As I was a walking through Barnsley one day,
Down to the townend I chanced for to stray,
Well me throat it was dry but no pub could be found,
For the Wheatsheaf has lately been razed to the ground.
Farewell to the Wheatsheaf and all of her crew,
To the mild men and the bitter men and the lager louts too,
Well we can't buy a pint now, nor a single or a double,
For the bulldozers came and reduced it to rubble.
Now the welcome was warm and the beer it was cool,
There were lads throwing arrows or playing at pool,
There were meat pies and pasties and bright green mushy peas,
Chip butties and sarnies all wash down with ease.
There were dancers and singers in there used to meet,
Now some they had longswords and some two left feet;
Some sang unaccompanied and some played guitar,
While the rest came to listen or prop up the bar.
Now the last pub in Barnsley to sell Tetley’s Ale
Was the victim of a council compulsory sale,
Now the Wheatsheaf has gone to make way for a road,
For cars buses and lorries with an extra wide load.

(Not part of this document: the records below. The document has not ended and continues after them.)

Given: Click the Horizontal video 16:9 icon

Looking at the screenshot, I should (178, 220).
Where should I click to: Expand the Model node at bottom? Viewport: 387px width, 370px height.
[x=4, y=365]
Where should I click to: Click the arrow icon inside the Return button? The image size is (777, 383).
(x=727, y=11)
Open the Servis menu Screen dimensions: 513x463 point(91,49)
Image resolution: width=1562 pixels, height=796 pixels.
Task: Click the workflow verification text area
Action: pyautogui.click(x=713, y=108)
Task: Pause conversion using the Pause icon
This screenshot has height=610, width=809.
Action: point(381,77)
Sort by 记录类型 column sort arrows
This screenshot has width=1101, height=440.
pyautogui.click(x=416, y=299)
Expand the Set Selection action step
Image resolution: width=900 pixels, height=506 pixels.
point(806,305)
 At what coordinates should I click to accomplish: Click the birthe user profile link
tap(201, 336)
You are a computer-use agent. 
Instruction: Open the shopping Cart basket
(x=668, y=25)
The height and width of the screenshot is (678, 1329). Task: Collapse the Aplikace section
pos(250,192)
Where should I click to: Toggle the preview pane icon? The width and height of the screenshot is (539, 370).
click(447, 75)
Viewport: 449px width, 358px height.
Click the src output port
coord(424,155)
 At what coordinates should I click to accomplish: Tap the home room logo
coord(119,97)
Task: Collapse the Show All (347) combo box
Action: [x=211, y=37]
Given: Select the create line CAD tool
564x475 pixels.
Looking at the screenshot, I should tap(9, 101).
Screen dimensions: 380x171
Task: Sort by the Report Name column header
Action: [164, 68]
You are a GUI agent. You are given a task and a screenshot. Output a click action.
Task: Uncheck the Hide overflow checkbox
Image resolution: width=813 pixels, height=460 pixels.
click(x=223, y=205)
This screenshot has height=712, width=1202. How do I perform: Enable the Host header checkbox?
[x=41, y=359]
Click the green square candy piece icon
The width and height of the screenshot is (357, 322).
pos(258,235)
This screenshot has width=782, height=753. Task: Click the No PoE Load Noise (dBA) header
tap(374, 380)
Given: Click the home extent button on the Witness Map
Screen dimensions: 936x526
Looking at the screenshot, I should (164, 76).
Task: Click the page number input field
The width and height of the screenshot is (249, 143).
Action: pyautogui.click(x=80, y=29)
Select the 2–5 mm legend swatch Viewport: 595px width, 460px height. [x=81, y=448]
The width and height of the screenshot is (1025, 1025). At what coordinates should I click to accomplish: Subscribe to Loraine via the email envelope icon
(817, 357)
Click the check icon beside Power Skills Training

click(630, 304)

So here's to the landlord and his fine Tetley brew,
To the men with the longswords and the Barnsley lads too,
And when we've departed and we're all feeling dry,
We will all meet in the Wheatsheaf way up in the sky.
So come all you town planners and list what I say,
Remember the drinker has not had his day,
If you're wanting a new road to pass through your town,
Don't mess with the skyline and knock the pubs down.
This is a contemporary song about Yorkshire.
The Wheatsheaf Hotel stood for very many years as a well known Barnsley icon at the townend area of Barnsley at the corner of Racecommon Road and Dodworth Road. Being some quarter of a mile from the next pub going into town it was considered more of a “locals” pub. The pub was kept by Harry and Emma Peck -- known as “Emmie”-- for some twenty five years until 1988 and had been used for at least two different periods as a folkies pub. The folk club latterly met on Monday nights and Barnsley Longsword team on Tuesday nights in the upstairs function room.
The pub was demolished in the early 1990s, Emmie having retired just before its demise. The venue was also used as a venue for some of the late 1980s and 1990s folk festivals.
Roy Hardacre, a keen singer and excellent melodeon player from Harrogate, wrote this song and it is often sung with affection when he comes to present day folk activities in Barnsley.
Emmie's story can also be found on a BBC website as WW2 reminiscences.